On the heels of Orange County supervisors’ vote to abandon plans for a Gypsum Canyon jail, the Anaheim City Council indicated Tuesday night that it will approve an agreement with the Irvine Co. that would transform the canyon into the 8,000-home Mountain Park development.
The council is scheduled to vote on the agreement in two weeks, but comments of council members Tuesday indicated that a majority already favors the project.
Still, possible hurdles remain before development can begin. Gypsum Canyon is not in Anaheim city boundaries--yet. Further, county supervisors want to locate a landfill in the canyon, and the county has filed a lawsuit against the city. Environmentalists are also fighting Anaheim’s plans in court because they say the development would harm native animals and plants.
Under the proposed agreement, the city would eventually annex about 2,340 acres of the 3,179-acre canyon and would receive development fees of about $4 million, plus construction, police, fire and other fees that could total in the tens of millions of dollars.
The company would also agree to build a $2.7-million city maintenance yard within the project boundaries, as well as a high school, a junior high school and three elementary schools.
“I can’t imagine it won’t” be approved, Mayor Fred Hunter said.
Under the agreement hammered out by representatives of the city and the Irvine Co., the company will also maintain 1,414 acres east of the city as a wilderness area. That land would not be annexed by the city.
In return, the Irvine Co. would receive the city’s approval to build the project and the city’s support in the company’s court battles with the County Board of Supervisors and an environmental group over the canyon’s future.
Two environmentalists at the council meeting said they would prefer that the canyon be left untouched.
The agreement also states that it could not be overturned by future city councils or by the city’s voters in a referendum. City Atty. Jack L. White said Tuesday that such provisions have been upheld elsewhere by state courts as binding.
The city and company are also negotiating the creation of special taxing districts within the proposed development so its residents will foot the bill for streets, water pipes, sewer lines and other infrastructure.
“This will be a 5-to-10-year project, and in that time the members of the City Council will change, and there will be changes in the company,” company spokeswoman Dawn McCormick said. “This protects the commitments they have made.”
But it could still be some time before construction begins because the battle over the project may move into the courts.
On Tuesday, the supervisors dropped their effort to condemn the canyon so a jail can be built on the land. But the board kept alive a lawsuit that could enable the county to acquire the canyon for a landfill.

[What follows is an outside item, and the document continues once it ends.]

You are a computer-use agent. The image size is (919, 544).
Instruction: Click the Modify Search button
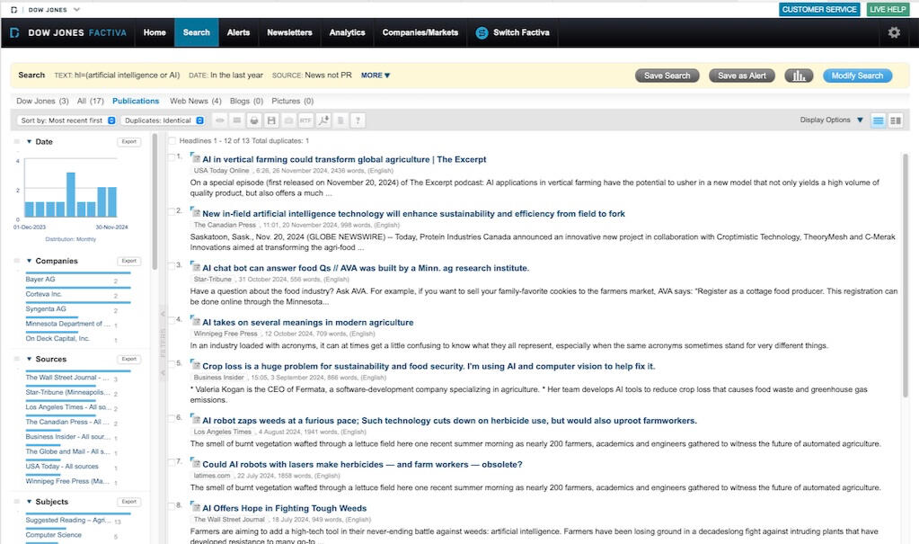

David Chaffee, the deputy county counsel, said the county believes that the environmental report filed by the Irvine Co. and previously approved by the Anaheim City Council inadequately dealt with such issues as traffic, grading, blasting and protecting wildlife.
“Until the board decides otherwise, we will continue to pursue our case,” Chaffee said.

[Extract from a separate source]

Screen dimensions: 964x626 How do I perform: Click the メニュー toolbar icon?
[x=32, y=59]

Hunter, however, said he has spoken with staff members for some county supervisors who have indicated that the county will eventually drop its lawsuit.
Environmentalists, led by the Fullerton-based Friends of the Tecate Cypress, want the project scrapped or at least reduced, citing threats to both native animals and plants. They too have filed a lawsuit to halt the development.
“This agreement takes away the city’s policing powers in such areas as controlling air pollution and says that the agreement supersedes the result of any referendum,” said Connie Spenger, president of the Tecate group. “The city cannot take away its residents’ right to a referendum.”
Spenger added that the project would hinder the free movement of mountain lions, deer, bobcats and other animals that roam the canyon and would also threaten the nation’s northernmost stand of Tecate cypress.
Hunter disagreed, saying there would still be plenty of open space in the proposed development.
“It’s expensive to sue,” said Hunter, an attorney. “I don’t see them continuing on if they can’t piggyback their suit onto the county’s suit.”